Similar to some other posts in the last couple years, I’m experiencing latency in some situations when I change parameters. Please check out this video walking through it:
I can’t understand why this much latency is introduced when I work this way, and it seems like it could be a serious problem down the line. For now, I could probably find another to work around this, but if it did work like this, it would be a very nice and smooth way to do things.
I’m using version 2.01.09. None of the relevant sounds are streaming, and all assets are WAVs. I have tried moving the relevant instruments to different places on the timeline as well, played with source/destination regions, and reduced the area shown in the attached image to its minimum (zero) length, with no change.
I can’t be totally certain without seeing your event in person, but I suspect that the latency may be related to the fact that your multiply nested events make use of parameter trigger conditions.

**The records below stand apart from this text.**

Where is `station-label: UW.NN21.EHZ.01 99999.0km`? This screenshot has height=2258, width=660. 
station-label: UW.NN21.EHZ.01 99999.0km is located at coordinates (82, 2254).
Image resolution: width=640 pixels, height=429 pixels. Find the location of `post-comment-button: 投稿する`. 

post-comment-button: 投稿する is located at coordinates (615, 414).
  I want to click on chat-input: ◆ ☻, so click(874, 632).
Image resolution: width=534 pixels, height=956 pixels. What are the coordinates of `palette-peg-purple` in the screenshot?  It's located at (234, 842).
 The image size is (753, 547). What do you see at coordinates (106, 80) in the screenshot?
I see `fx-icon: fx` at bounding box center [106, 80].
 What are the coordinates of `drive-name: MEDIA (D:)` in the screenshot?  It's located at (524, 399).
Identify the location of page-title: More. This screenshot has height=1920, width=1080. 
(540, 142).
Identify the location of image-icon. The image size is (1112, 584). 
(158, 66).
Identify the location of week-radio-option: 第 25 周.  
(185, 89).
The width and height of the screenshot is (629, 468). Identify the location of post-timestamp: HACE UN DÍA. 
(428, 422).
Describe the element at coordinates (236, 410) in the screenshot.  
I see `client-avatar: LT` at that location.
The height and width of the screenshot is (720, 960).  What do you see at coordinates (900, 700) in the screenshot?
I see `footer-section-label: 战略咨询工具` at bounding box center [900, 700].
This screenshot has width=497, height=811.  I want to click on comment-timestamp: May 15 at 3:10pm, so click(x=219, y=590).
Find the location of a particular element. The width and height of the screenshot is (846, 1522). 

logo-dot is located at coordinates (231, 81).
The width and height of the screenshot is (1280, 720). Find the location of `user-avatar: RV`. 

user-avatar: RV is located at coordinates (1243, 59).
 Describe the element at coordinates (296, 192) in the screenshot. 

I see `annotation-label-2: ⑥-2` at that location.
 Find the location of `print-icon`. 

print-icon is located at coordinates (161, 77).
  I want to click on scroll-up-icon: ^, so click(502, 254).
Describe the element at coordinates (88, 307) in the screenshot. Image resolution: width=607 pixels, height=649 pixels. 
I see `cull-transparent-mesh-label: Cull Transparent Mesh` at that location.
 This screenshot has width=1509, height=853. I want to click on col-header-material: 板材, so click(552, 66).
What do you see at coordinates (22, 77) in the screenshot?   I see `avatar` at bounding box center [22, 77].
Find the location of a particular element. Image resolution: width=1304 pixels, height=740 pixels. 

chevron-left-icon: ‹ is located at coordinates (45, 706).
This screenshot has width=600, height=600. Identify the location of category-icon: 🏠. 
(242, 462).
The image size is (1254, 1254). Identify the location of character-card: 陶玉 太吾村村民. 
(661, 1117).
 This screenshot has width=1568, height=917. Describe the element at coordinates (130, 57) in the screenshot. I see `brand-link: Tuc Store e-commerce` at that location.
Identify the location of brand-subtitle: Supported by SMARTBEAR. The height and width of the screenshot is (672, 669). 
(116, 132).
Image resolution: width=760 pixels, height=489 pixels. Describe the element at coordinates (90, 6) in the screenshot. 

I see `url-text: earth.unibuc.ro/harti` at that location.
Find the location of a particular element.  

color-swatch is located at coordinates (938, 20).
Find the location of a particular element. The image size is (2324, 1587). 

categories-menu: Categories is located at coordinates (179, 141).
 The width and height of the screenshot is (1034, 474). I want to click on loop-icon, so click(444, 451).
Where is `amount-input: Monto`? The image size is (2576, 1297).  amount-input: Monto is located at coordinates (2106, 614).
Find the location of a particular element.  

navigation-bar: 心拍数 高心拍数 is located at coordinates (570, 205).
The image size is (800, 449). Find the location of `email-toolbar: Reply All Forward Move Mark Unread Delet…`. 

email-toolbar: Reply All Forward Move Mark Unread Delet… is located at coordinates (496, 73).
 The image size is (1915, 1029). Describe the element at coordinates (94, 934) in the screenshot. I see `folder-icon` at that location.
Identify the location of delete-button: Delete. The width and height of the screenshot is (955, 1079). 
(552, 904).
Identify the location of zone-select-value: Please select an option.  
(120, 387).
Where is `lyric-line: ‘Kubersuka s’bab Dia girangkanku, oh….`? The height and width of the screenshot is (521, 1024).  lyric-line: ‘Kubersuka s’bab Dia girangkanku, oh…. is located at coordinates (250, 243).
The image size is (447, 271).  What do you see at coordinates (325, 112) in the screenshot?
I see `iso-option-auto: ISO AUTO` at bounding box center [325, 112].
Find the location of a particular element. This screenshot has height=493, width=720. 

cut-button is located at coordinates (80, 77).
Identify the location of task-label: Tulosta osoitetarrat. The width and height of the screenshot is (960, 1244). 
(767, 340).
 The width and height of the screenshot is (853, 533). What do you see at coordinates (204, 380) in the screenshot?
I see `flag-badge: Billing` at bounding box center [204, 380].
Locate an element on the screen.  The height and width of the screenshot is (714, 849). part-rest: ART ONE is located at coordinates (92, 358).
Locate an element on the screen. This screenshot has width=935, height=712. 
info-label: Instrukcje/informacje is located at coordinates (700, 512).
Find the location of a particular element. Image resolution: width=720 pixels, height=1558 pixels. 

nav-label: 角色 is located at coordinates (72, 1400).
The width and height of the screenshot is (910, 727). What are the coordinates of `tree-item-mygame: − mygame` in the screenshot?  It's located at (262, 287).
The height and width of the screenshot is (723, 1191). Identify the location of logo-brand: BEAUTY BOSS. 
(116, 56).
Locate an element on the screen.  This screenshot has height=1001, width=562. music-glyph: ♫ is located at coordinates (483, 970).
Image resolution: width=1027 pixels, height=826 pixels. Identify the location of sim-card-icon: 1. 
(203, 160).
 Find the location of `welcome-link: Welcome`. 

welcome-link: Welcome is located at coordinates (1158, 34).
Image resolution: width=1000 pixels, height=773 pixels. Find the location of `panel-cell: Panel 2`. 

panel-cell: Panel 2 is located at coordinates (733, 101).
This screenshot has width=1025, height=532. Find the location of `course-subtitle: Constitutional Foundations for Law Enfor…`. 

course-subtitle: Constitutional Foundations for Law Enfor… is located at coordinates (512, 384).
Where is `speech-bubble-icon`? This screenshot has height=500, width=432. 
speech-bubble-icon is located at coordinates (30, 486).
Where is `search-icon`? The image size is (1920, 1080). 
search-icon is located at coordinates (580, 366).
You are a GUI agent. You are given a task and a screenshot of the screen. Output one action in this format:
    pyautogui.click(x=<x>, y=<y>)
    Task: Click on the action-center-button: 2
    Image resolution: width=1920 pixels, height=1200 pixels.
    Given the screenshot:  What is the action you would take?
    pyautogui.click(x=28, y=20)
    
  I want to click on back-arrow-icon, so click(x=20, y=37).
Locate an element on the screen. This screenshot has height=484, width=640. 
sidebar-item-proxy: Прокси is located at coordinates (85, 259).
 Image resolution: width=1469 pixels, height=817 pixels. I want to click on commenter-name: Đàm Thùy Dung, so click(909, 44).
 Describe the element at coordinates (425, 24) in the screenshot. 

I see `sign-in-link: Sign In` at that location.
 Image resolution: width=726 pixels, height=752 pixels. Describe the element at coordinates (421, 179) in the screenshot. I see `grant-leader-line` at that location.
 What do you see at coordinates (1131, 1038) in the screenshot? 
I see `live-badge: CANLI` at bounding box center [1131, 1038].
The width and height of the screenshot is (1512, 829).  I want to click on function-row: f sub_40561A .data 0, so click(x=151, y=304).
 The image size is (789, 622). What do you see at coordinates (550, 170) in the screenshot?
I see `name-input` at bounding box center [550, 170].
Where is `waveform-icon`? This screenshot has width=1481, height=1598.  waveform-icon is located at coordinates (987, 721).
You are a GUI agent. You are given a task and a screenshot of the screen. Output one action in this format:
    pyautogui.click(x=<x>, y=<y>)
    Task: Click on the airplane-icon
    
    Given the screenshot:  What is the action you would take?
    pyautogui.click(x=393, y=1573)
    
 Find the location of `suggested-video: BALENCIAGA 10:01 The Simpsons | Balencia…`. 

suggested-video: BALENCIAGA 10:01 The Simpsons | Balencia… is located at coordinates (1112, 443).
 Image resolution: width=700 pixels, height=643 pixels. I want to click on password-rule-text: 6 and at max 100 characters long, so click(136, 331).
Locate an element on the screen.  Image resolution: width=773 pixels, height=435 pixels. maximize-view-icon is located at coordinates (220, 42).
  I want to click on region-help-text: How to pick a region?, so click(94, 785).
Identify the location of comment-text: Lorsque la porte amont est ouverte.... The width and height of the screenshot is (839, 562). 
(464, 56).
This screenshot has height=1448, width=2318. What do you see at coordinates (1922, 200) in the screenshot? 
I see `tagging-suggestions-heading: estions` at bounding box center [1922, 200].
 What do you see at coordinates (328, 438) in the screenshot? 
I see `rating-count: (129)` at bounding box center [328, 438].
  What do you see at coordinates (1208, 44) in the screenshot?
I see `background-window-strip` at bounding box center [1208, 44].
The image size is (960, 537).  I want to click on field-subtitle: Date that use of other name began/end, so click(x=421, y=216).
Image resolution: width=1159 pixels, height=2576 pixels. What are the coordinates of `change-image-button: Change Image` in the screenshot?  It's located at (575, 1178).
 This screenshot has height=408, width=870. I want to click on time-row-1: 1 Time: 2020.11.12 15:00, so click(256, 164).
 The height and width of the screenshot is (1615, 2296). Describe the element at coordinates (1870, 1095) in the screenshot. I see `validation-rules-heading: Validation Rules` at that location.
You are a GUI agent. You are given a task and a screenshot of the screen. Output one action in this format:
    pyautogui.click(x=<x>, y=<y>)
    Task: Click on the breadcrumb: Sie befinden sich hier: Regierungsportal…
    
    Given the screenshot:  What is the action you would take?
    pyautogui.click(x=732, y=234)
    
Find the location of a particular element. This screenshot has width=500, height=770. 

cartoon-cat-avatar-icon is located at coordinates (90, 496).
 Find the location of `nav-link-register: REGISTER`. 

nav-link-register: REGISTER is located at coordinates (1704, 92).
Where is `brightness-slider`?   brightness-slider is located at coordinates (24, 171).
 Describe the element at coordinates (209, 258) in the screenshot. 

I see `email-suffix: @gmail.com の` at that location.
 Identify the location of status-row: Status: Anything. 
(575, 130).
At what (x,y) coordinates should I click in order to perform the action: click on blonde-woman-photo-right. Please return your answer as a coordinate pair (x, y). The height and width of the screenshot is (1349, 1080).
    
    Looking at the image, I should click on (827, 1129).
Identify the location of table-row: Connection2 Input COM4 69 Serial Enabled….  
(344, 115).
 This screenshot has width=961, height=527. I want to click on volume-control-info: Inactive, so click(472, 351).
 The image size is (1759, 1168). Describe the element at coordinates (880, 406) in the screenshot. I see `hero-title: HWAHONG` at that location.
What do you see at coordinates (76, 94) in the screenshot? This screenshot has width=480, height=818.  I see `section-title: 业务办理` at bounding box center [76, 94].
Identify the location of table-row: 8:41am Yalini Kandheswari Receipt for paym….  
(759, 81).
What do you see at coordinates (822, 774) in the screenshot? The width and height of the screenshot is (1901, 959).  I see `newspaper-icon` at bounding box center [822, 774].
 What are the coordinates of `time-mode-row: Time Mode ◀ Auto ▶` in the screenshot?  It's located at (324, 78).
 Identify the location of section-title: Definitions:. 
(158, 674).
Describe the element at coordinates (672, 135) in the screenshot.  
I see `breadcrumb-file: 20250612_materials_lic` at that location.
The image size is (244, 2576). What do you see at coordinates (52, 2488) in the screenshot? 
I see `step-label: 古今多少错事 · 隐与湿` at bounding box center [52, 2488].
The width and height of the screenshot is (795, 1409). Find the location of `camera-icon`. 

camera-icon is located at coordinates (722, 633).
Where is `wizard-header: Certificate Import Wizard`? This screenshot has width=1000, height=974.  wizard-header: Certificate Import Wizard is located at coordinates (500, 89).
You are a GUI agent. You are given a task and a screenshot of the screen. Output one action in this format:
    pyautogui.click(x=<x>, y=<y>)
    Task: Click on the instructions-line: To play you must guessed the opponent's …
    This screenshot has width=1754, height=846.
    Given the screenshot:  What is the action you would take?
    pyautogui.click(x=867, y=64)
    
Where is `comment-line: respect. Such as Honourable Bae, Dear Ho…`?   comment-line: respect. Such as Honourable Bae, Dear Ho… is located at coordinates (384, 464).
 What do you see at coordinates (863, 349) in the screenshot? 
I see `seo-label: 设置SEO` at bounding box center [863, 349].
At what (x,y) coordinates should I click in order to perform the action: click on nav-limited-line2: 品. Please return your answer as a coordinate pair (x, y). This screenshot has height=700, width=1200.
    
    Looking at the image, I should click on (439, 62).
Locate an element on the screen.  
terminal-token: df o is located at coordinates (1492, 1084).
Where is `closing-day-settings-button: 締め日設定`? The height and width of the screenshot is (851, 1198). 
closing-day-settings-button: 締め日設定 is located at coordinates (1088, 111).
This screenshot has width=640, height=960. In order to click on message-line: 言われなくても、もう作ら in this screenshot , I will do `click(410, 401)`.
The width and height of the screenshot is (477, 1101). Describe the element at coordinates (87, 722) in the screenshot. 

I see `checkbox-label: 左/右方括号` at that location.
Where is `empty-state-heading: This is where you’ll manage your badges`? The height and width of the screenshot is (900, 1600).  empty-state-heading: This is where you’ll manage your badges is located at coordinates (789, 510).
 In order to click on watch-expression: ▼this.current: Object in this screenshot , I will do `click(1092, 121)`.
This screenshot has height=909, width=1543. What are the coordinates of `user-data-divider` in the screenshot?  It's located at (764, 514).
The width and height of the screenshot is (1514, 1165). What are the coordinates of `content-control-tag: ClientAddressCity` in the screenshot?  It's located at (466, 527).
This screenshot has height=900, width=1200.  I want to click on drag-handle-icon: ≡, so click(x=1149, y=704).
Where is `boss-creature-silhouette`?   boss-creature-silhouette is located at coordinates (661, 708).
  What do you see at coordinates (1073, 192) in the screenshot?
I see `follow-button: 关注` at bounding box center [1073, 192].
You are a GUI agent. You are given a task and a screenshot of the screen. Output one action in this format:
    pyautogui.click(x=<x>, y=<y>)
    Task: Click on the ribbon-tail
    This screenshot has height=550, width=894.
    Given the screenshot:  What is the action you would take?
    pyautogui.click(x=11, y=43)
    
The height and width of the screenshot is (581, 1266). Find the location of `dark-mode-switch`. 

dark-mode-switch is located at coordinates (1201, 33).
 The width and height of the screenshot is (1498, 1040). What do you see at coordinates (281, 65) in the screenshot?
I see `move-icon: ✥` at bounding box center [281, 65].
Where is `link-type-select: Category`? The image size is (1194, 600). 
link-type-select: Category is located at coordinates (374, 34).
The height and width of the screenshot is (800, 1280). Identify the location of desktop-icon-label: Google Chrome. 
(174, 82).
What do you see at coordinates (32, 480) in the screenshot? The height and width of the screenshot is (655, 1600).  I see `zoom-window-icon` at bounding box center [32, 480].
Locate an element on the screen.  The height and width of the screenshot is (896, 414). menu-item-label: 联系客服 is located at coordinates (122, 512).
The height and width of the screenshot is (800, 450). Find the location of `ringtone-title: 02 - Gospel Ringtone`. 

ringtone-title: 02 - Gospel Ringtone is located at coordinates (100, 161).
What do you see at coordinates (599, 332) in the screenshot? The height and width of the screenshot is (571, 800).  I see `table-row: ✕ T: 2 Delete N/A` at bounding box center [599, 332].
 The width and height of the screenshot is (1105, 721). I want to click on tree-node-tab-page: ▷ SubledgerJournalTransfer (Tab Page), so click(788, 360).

There are three details that I suspect may be combining to produce the behavior you’ve observed.
As mentioned in the threads you’ve linked, there is always an unavoidable amount of latency when an event instance’s behavior depends on a parameter, so as to allow our scheduling system to schedule the audio to be played.
Nested event instances are not created until the event instrument associated with the nested event is triggered. This means that if an event instance starts when a nested event instrument is triggered, that instance does not exist before that instrument is triggered.
For obvious reasons, a nested event instance’s parameters can only be set once the nested event instance exists.
Each of the nested events in your video has parameter-based behavior, meaning that they contain behavior that will involve a parameter delay. Because there are multiple levels of nested event and each of those levels is subject to latency, you’re hearing each of those event instances’ parameter-based latencies in sequence - and the same latency three times in a row is much more obvious than just once.
Thanks for your reply. That makes sense, and I’ll keep it in mind and try and avoid nesting events too much in the future.
Got a confession to make though – it looks like one of my files had accidentally been marked as streaming (the engine start one-shot, no idea when/how that happened), and as that was referenced in a later event, it caused the whole event to suffer from latency. Removing the event also didn’t remove the latency immediately – only by removing the event, then deselecting and reselecting the whole event was the latency gone, so this threw me off a bit. Still my fault though!
This occurs because FMOD Studio loads the assets of an event when the event is selected for display in a tab of the editor pane of the event editor window, and unloads them when the event is deselected and stops being displayed in that tab. This loading behavior is only used to audition events in FMOD Studio, and has no impact on in-game behavior.
I should mention that whenever you import an audio file that’s at least ten seconds long into an FMOD Studio project, FMOD Studio automatically sets it to stream. This is because assets of that length are usually dialog or music, and thus likely to benefit from streaming and unlikely to be played at the same time as each other. If you want to change the length of audio file that’s automatically set to stream, or disable this behavior entirely, you can do so in the “Assets” tab of the preferences window.